## begin Records for processing

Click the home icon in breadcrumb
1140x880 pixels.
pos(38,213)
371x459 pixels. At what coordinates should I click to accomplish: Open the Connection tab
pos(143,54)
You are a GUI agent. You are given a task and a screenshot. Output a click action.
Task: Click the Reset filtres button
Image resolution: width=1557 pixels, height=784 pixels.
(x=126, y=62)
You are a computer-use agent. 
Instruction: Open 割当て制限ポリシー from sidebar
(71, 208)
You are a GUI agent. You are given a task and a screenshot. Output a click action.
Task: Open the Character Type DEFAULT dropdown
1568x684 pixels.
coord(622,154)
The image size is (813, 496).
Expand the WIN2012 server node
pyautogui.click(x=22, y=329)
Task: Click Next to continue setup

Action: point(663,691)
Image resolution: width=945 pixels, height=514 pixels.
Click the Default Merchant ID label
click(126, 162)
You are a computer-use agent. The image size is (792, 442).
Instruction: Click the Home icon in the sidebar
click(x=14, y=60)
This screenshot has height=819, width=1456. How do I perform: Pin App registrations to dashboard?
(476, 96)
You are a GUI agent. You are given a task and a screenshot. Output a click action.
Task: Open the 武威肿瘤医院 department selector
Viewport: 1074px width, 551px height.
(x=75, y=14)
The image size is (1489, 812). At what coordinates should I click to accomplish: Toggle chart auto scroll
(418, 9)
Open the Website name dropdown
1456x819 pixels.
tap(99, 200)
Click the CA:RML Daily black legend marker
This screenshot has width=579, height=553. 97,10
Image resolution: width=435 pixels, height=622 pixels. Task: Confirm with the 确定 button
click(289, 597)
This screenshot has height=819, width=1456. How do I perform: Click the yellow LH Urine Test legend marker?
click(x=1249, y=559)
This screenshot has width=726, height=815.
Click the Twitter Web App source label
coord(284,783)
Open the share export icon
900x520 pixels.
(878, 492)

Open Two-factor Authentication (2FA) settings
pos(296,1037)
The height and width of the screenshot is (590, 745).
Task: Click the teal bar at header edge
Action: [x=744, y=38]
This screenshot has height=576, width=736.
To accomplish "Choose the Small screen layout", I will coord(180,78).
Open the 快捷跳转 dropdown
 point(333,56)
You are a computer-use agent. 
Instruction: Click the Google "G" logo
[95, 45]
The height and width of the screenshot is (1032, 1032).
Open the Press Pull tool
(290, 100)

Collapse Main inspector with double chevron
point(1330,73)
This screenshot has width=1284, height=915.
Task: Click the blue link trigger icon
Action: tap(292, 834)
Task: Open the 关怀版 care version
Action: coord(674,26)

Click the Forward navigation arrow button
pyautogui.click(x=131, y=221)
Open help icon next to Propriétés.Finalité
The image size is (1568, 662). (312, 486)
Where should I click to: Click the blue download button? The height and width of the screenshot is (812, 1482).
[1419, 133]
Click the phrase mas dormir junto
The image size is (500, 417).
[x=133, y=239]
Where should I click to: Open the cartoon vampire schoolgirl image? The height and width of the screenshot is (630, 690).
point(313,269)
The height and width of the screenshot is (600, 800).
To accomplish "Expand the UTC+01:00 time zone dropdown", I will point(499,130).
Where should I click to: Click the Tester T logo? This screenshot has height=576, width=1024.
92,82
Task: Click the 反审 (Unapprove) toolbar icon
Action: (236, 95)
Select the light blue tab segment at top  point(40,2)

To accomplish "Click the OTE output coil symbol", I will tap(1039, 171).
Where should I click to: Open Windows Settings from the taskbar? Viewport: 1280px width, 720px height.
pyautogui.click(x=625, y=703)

## end Records for processing

■ **Task statement**
Arrange the stretch from the start of the records through the line containing "click(289, 597)" as a numbered list, leaving out blank lines.

■ **Answer for the task**
1. Click the home icon in breadcrumb
2. 1140x880 pixels.
3. pos(38,213)
4. 371x459 pixels. At what coordinates should I click to accomplish: Open the Connection tab
5. pos(143,54)
6. You are a GUI agent. You are given a task and a screenshot. Output a click action.
7. Task: Click the Reset filtres button
8. Image resolution: width=1557 pixels, height=784 pixels.
9. (x=126, y=62)
10. You are a computer-use agent. 
11. Instruction: Open 割当て制限ポリシー from sidebar
12. (71, 208)
13. You are a GUI agent. You are given a task and a screenshot. Output a click action.
14. Task: Open the Character Type DEFAULT dropdown
15. 1568x684 pixels.
16. coord(622,154)
17. The image size is (813, 496).
18. Expand the WIN2012 server node
19. pyautogui.click(x=22, y=329)
20. Task: Click Next to continue setup
21. Action: point(663,691)
22. Image resolution: width=945 pixels, height=514 pixels.
23. Click the Default Merchant ID label
24. click(126, 162)
25. You are a computer-use agent. The image size is (792, 442).
26. Instruction: Click the Home icon in the sidebar
27. click(x=14, y=60)
28. This screenshot has height=819, width=1456. How do I perform: Pin App registrations to dashboard?
29. (476, 96)
30. You are a GUI agent. You are given a task and a screenshot. Output a click action.
31. Task: Open the 武威肿瘤医院 department selector
32. Viewport: 1074px width, 551px height.
33. (x=75, y=14)
34. The image size is (1489, 812). At what coordinates should I click to accomplish: Toggle chart auto scroll
35. (418, 9)
36. Open the Website name dropdown
37. 1456x819 pixels.
38. tap(99, 200)
39. Click the CA:RML Daily black legend marker
40. This screenshot has width=579, height=553. 97,10
41. Image resolution: width=435 pixels, height=622 pixels. Task: Confirm with the 确定 button
42. click(289, 597)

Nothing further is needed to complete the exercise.